Similarly, sleep psychologist LeMeita Smith, PhD says this research is in line with what she sees with her patients.
She says our perception of sleep quality is influenced by many factors, including stress levels, daily experiences, and our preconceived notions about sleep.
“Psychological research has consistently highlighted the power of one’s beliefs and perceptions on various aspects of life, including sleep and well-being, so it stands to reason that if someone believes they had a good night’s sleep, they may wake up with a positive mindset, leading to an improved mood and life satisfaction throughout the day,” she notes.
Conversely, even if the sleep tracker indicates adequate sleep, someone’s negative perception of their sleep may lead to a less satisfying day emotionally.
Smith puts the difference between sleep perception and actigraph data down to the subjective nature of human experience.
“Sleep is a complex phenomenon that involves not only physiological but also psychological and emotional aspects,” she points out.
“Some people may have difficulty falling asleep or staying asleep because of stress, anxiety, or negative thoughts, and these factors can affect how they feel about their sleep quality, even if they get enough hours of rest.”
So, what can you do if you aren’t getting the rest you need? Ali says practicing good sleep hygiene is key.
You should establish a consistent sleep schedule by going to bed and waking up at the same time every day — yes, even on weekends. It’s also a good idea to create a calming bedtime routine, by reading a book, listening to soft music, or practicing relaxation techniques.
“Make sure your bedroom is a sleep-friendly environment,” Ali advises. “Keep it dark, quiet, and at a comfortable temperature – and consider using earplugs, an eye mask, or a white noise machine if needed.”
The blue light emitted by phones, tablets, computers, and TVs can disrupt your sleep so it’s a good idea to shut these off a few hours before bed.

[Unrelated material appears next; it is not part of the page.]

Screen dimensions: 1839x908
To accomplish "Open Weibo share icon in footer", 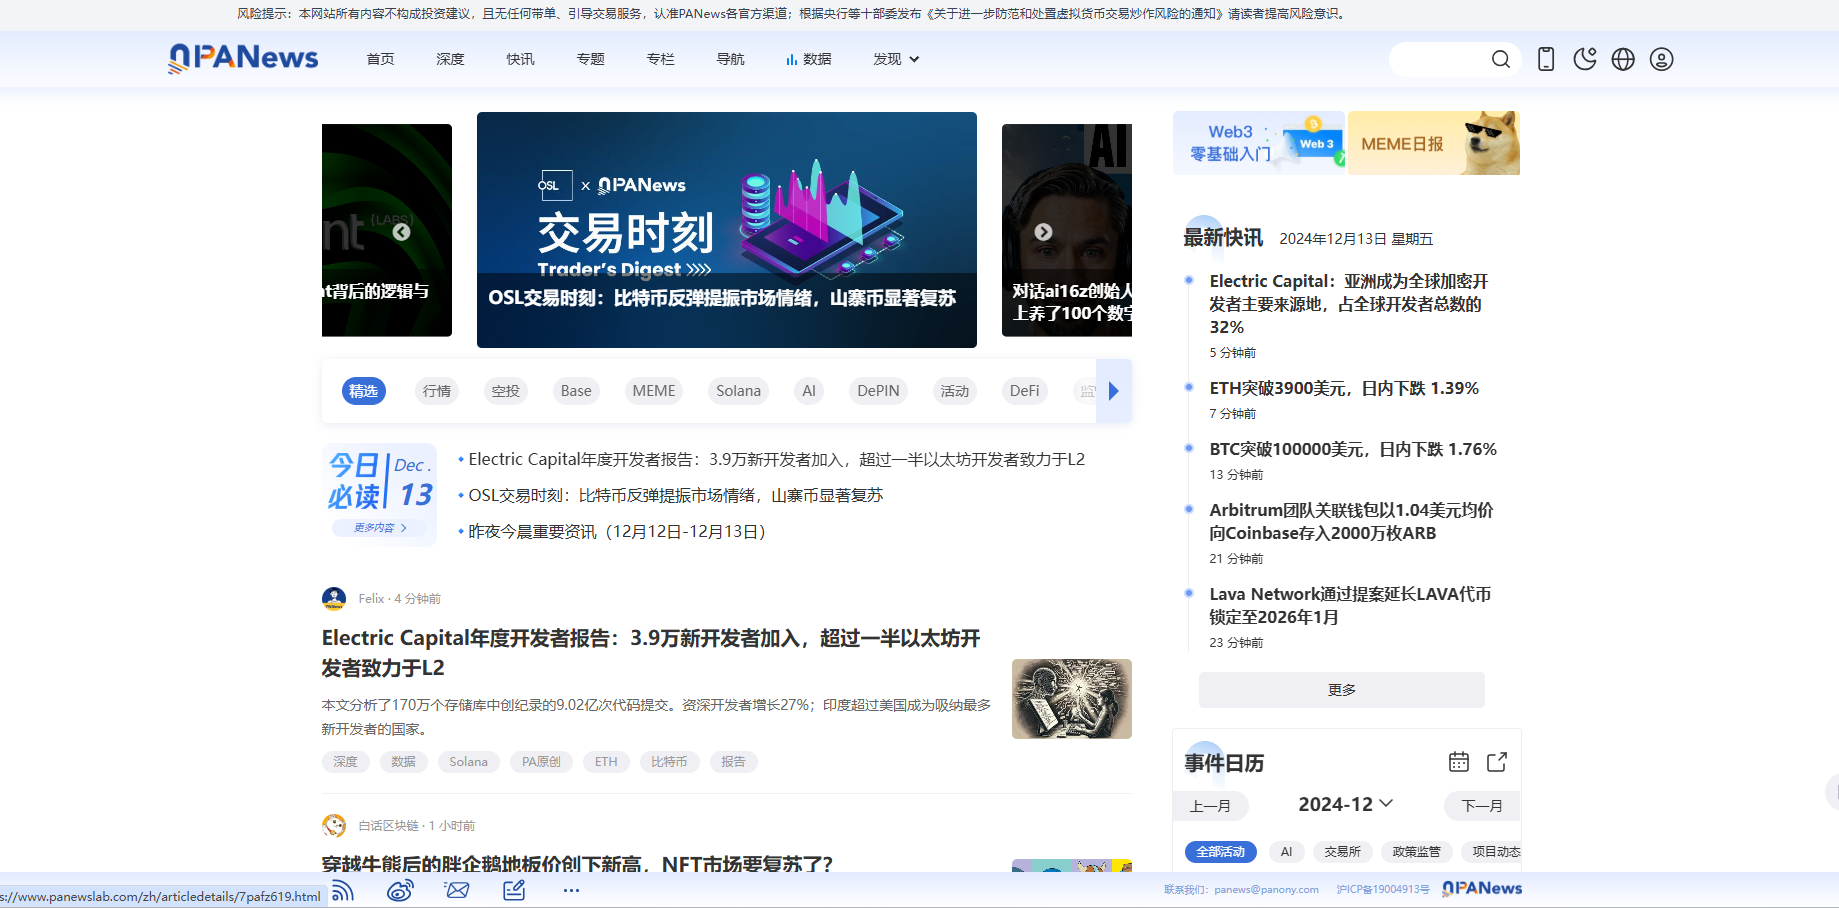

Pay attention to what you eat and drink as well. Ali warns against consuming large meals, caffeine, and alcohol close to bedtime.
Though some of these suggestions may seem obvious, Ali says they can make a world of difference when it comes to how well you sleep.
And if you do wake feeling groggy and unrested in the morning? Smith believes you can turn things around with a few mindset shifts.
“If someone has slept poorly, they can improve their perception of their sleep by focusing on the positive aspects of their sleep experience, such as the duration, comfort, dreams, or the benefits of sleep for their health and well-being,” she explains.
If you want to go one further, Smith says you can challenge the negative or unrealistic thoughts you have about sleep. Smith uses “I need to sleep eight hours every night to function well” and “I can never sleep well” as examples.
To change the perception of how well you’ve slept and in turn, improve the way you feel that day, Smith advises changing these thoughts with more realistic ones, such as“I can still perform well even if I sleep less than eight hours sometimes” or “I have slept well before and I can do it again”.
Ali says the key takeaway from this study is the critical role of personal perception in sleep quality and overall well-being. It suggests, from a psychological perspective, that we have a degree of control over how we frame sleep quality and how we feel the next day.
“While sleep trackers can provide helpful data, they don’t tell the whole story. Personal experience, feelings, and perceptions significantly influence our sleep quality and overall well-being,” Ali surmises.